• [WHAT THE TASK REQUIRES]
Please convert the rows below into a Markdown table with the columns "No." and "Text", giving each non-blank line its number and its text. Leave out blank lines.

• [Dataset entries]
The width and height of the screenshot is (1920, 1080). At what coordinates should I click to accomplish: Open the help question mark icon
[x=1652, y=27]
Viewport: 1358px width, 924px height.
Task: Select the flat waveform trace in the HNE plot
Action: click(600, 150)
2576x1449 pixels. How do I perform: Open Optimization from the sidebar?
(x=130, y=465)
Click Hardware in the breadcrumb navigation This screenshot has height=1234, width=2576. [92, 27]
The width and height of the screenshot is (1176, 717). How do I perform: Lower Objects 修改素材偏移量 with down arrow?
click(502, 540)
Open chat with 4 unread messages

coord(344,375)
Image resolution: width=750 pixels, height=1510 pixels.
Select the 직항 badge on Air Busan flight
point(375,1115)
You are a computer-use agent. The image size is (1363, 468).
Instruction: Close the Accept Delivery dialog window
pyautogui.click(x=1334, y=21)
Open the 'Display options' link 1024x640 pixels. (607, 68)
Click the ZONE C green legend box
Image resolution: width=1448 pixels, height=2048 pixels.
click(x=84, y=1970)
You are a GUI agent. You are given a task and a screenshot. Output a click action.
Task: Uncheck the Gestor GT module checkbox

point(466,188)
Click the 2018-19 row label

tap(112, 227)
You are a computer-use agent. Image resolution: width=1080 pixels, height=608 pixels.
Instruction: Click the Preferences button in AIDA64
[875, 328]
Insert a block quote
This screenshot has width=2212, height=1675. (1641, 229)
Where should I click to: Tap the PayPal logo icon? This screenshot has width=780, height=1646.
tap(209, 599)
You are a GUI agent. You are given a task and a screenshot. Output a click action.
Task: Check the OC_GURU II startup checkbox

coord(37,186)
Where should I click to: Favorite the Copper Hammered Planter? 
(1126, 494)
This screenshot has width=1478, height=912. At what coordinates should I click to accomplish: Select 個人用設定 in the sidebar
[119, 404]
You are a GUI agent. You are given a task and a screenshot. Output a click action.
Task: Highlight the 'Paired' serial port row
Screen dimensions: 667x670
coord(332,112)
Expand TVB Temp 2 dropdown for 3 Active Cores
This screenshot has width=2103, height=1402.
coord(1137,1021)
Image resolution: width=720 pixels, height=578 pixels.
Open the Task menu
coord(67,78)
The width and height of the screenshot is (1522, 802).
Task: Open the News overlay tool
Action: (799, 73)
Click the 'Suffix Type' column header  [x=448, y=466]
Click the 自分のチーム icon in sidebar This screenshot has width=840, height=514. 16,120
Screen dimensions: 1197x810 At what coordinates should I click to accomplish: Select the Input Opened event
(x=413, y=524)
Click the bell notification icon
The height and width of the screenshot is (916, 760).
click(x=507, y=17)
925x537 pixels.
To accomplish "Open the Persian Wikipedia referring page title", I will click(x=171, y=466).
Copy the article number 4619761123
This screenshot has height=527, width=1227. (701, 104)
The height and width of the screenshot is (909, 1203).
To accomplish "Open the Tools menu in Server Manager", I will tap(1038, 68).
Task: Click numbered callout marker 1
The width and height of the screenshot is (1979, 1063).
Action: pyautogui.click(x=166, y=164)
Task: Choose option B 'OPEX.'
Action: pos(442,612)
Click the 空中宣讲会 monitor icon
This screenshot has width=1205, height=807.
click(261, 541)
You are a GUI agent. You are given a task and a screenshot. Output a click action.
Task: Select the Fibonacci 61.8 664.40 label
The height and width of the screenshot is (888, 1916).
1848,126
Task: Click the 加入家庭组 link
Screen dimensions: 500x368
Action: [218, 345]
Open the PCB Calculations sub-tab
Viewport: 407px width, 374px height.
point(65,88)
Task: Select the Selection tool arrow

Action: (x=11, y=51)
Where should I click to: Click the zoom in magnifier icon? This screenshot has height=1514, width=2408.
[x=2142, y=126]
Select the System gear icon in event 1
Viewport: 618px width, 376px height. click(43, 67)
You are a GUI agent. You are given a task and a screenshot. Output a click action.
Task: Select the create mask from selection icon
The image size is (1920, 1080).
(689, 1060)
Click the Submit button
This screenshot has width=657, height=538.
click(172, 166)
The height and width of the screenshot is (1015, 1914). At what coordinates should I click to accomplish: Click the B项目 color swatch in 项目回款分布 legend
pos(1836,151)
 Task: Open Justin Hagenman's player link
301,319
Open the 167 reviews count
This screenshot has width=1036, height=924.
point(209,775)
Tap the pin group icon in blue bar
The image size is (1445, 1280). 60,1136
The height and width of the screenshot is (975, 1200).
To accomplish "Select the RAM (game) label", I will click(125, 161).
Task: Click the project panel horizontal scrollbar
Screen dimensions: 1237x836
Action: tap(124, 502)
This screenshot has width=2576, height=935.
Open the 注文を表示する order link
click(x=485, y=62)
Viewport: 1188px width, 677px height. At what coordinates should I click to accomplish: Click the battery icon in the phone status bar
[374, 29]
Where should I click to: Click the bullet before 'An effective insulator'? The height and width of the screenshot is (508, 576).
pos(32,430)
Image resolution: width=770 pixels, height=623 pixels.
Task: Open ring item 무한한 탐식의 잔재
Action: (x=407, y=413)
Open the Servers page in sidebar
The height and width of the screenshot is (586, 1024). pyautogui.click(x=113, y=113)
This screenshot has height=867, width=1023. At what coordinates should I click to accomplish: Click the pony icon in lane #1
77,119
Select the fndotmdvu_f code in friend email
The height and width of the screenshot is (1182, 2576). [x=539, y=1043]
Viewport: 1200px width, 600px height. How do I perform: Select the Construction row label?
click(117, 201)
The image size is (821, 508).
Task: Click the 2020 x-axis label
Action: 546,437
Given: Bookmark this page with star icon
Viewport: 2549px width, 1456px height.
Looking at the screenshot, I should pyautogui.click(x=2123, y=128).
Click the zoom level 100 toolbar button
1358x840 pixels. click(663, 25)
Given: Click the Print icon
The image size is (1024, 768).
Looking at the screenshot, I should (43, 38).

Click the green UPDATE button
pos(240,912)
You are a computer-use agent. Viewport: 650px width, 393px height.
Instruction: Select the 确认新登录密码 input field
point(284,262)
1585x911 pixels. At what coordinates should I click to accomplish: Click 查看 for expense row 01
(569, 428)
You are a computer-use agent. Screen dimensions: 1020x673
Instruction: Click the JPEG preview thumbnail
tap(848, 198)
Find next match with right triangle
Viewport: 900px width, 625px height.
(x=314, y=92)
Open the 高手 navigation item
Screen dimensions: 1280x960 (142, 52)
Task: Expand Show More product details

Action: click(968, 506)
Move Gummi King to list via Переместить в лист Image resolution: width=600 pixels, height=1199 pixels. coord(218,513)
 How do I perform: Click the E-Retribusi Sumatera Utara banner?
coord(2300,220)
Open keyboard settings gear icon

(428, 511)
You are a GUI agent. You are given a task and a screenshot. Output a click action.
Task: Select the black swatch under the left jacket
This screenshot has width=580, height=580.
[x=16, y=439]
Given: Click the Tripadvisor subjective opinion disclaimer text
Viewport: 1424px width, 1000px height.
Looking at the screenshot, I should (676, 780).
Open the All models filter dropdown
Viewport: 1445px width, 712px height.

• [WRITTEN REPLY]
| No. | Text |
|---|---|
| 1 | The width and height of the screenshot is (1920, 1080). At what coordinates should I click to accomplish: Open the help question mark icon |
| 2 | [x=1652, y=27] |
| 3 | Viewport: 1358px width, 924px height. |
| 4 | Task: Select the flat waveform trace in the HNE plot |
| 5 | Action: click(600, 150) |
| 6 | 2576x1449 pixels. How do I perform: Open Optimization from the sidebar? |
| 7 | (x=130, y=465) |
| 8 | Click Hardware in the breadcrumb navigation This screenshot has height=1234, width=2576. [92, 27] |
| 9 | The width and height of the screenshot is (1176, 717). How do I perform: Lower Objects 修改素材偏移量 with down arrow? |
| 10 | click(502, 540) |
| 11 | Open chat with 4 unread messages |
| 12 | coord(344,375) |
| 13 | Image resolution: width=750 pixels, height=1510 pixels. |
| 14 | Select the 직항 badge on Air Busan flight |
| 15 | point(375,1115) |
| 16 | You are a computer-use agent. The image size is (1363, 468). |
| 17 | Instruction: Close the Accept Delivery dialog window |
| 18 | pyautogui.click(x=1334, y=21) |
| 19 | Open the 'Display options' link 1024x640 pixels. (607, 68) |
| 20 | Click the ZONE C green legend box |
| 21 | Image resolution: width=1448 pixels, height=2048 pixels. |
| 22 | click(x=84, y=1970) |
| 23 | You are a GUI agent. You are given a task and a screenshot. Output a click action. |
| 24 | Task: Uncheck the Gestor GT module checkbox |
| 25 | point(466,188) |
| 26 | Click the 2018-19 row label |
| 27 | tap(112, 227) |
| 28 | You are a computer-use agent. Image resolution: width=1080 pixels, height=608 pixels. |
| 29 | Instruction: Click the Preferences button in AIDA64 |
| 30 | [875, 328] |
| 31 | Insert a block quote |
| 32 | This screenshot has width=2212, height=1675. (1641, 229) |
| 33 | Where should I click to: Tap the PayPal logo icon? This screenshot has width=780, height=1646. |
| 34 | tap(209, 599) |
| 35 | You are a GUI agent. You are given a task and a screenshot. Output a click action. |
| 36 | Task: Check the OC_GURU II startup checkbox |
| 37 | coord(37,186) |
| 38 | Where should I click to: Favorite the Copper Hammered Planter?  |
| 39 | (1126, 494) |
| 40 | This screenshot has width=1478, height=912. At what coordinates should I click to accomplish: Select 個人用設定 in the sidebar |
| 41 | [119, 404] |
| 42 | You are a GUI agent. You are given a task and a screenshot. Output a click action. |
| 43 | Task: Highlight the 'Paired' serial port row |
| 44 | Screen dimensions: 667x670 |
| 45 | coord(332,112) |
| 46 | Expand TVB Temp 2 dropdown for 3 Active Cores |
| 47 | This screenshot has width=2103, height=1402. |
| 48 | coord(1137,1021) |
| 49 | Image resolution: width=720 pixels, height=578 pixels. |
| 50 | Open the Task menu |
| 51 | coord(67,78) |
| 52 | The width and height of the screenshot is (1522, 802). |
| 53 | Task: Open the News overlay tool |
| 54 | Action: (799, 73) |
| 55 | Click the 'Suffix Type' column header  [x=448, y=466] |
| 56 | Click the 自分のチーム icon in sidebar This screenshot has width=840, height=514. 16,120 |
| 57 | Screen dimensions: 1197x810 At what coordinates should I click to accomplish: Select the Input Opened event |
| 58 | (x=413, y=524) |
| 59 | Click the bell notification icon |
| 60 | The height and width of the screenshot is (916, 760). |
| 61 | click(x=507, y=17) |
| 62 | 925x537 pixels. |
| 63 | To accomplish "Open the Persian Wikipedia referring page title", I will click(x=171, y=466). |
| 64 | Copy the article number 4619761123 |
| 65 | This screenshot has height=527, width=1227. (701, 104) |
| 66 | The height and width of the screenshot is (909, 1203). |
| 67 | To accomplish "Open the Tools menu in Server Manager", I will tap(1038, 68). |
| 68 | Task: Click numbered callout marker 1 |
| 69 | The width and height of the screenshot is (1979, 1063). |
| 70 | Action: pyautogui.click(x=166, y=164) |
| 71 | Task: Choose option B 'OPEX.' |
| 72 | Action: pos(442,612) |
| 73 | Click the 空中宣讲会 monitor icon |
| 74 | This screenshot has width=1205, height=807. |
| 75 | click(261, 541) |
| 76 | You are a GUI agent. You are given a task and a screenshot. Output a click action. |
| 77 | Task: Select the Fibonacci 61.8 664.40 label |
| 78 | The height and width of the screenshot is (888, 1916). |
| 79 | 1848,126 |
| 80 | Task: Click the 加入家庭组 link |
| 81 | Screen dimensions: 500x368 |
| 82 | Action: [218, 345] |
| 83 | Open the PCB Calculations sub-tab |
| 84 | Viewport: 407px width, 374px height. |
| 85 | point(65,88) |
| 86 | Task: Select the Selection tool arrow |
| 87 | Action: (x=11, y=51) |
| 88 | Where should I click to: Click the zoom in magnifier icon? This screenshot has height=1514, width=2408. |
| 89 | [x=2142, y=126] |
| 90 | Select the System gear icon in event 1 |
| 91 | Viewport: 618px width, 376px height. click(43, 67) |
| 92 | You are a GUI agent. You are given a task and a screenshot. Output a click action. |
| 93 | Task: Select the create mask from selection icon |
| 94 | The image size is (1920, 1080). |
| 95 | (689, 1060) |
| 96 | Click the Submit button |
| 97 | This screenshot has width=657, height=538. |
| 98 | click(172, 166) |
| 99 | The height and width of the screenshot is (1015, 1914). At what coordinates should I click to accomplish: Click the B项目 color swatch in 项目回款分布 legend |
| 100 | pos(1836,151) |
| 101 |  Task: Open Justin Hagenman's player link |
| 102 | 301,319 |
| 103 | Open the 167 reviews count |
| 104 | This screenshot has width=1036, height=924. |
| 105 | point(209,775) |
| 106 | Tap the pin group icon in blue bar |
| 107 | The image size is (1445, 1280). 60,1136 |
| 108 | The height and width of the screenshot is (975, 1200). |
| 109 | To accomplish "Select the RAM (game) label", I will click(125, 161). |
| 110 | Task: Click the project panel horizontal scrollbar |
| 111 | Screen dimensions: 1237x836 |
| 112 | Action: tap(124, 502) |
| 113 | This screenshot has width=2576, height=935. |
| 114 | Open the 注文を表示する order link |
| 115 | click(x=485, y=62) |
| 116 | Viewport: 1188px width, 677px height. At what coordinates should I click to accomplish: Click the battery icon in the phone status bar |
| 117 | [374, 29] |
| 118 | Where should I click to: Click the bullet before 'An effective insulator'? The height and width of the screenshot is (508, 576). |
| 119 | pos(32,430) |
| 120 | Image resolution: width=770 pixels, height=623 pixels. |
| 121 | Task: Open ring item 무한한 탐식의 잔재 |
| 122 | Action: (x=407, y=413) |
| 123 | Open the Servers page in sidebar |
| 124 | The height and width of the screenshot is (586, 1024). pyautogui.click(x=113, y=113) |
| 125 | This screenshot has height=867, width=1023. At what coordinates should I click to accomplish: Click the pony icon in lane #1 |
| 126 | 77,119 |
| 127 | Select the fndotmdvu_f code in friend email |
| 128 | The height and width of the screenshot is (1182, 2576). [x=539, y=1043] |
| 129 | Viewport: 1200px width, 600px height. How do I perform: Select the Construction row label? |
| 130 | click(117, 201) |
| 131 | The image size is (821, 508). |
| 132 | Task: Click the 2020 x-axis label |
| 133 | Action: 546,437 |
| 134 | Given: Bookmark this page with star icon |
| 135 | Viewport: 2549px width, 1456px height. |
| 136 | Looking at the screenshot, I should pyautogui.click(x=2123, y=128). |
| 137 | Click the zoom level 100 toolbar button |
| 138 | 1358x840 pixels. click(663, 25) |
| 139 | Given: Click the Print icon |
| 140 | The image size is (1024, 768). |
| 141 | Looking at the screenshot, I should (43, 38). |
| 142 | Click the green UPDATE button |
| 143 | pos(240,912) |
| 144 | You are a computer-use agent. Viewport: 650px width, 393px height. |
| 145 | Instruction: Select the 确认新登录密码 input field |
| 146 | point(284,262) |
| 147 | 1585x911 pixels. At what coordinates should I click to accomplish: Click 查看 for expense row 01 |
| 148 | (569, 428) |
| 149 | You are a computer-use agent. Screen dimensions: 1020x673 |
| 150 | Instruction: Click the JPEG preview thumbnail |
| 151 | tap(848, 198) |
| 152 | Find next match with right triangle |
| 153 | Viewport: 900px width, 625px height. |
| 154 | (x=314, y=92) |
| 155 | Open the 高手 navigation item |
| 156 | Screen dimensions: 1280x960 (142, 52) |
| 157 | Task: Expand Show More product details |
| 158 | Action: click(968, 506) |
| 159 | Move Gummi King to list via Переместить в лист Image resolution: width=600 pixels, height=1199 pixels. coord(218,513) |
| 160 |  How do I perform: Click the E-Retribusi Sumatera Utara banner? |
| 161 | coord(2300,220) |
| 162 | Open keyboard settings gear icon |
| 163 | (428, 511) |
| 164 | You are a GUI agent. You are given a task and a screenshot. Output a click action. |
| 165 | Task: Select the black swatch under the left jacket |
| 166 | This screenshot has width=580, height=580. |
| 167 | [x=16, y=439] |
| 168 | Given: Click the Tripadvisor subjective opinion disclaimer text |
| 169 | Viewport: 1424px width, 1000px height. |
| 170 | Looking at the screenshot, I should (676, 780). |
| 171 | Open the All models filter dropdown |
| 172 | Viewport: 1445px width, 712px height. |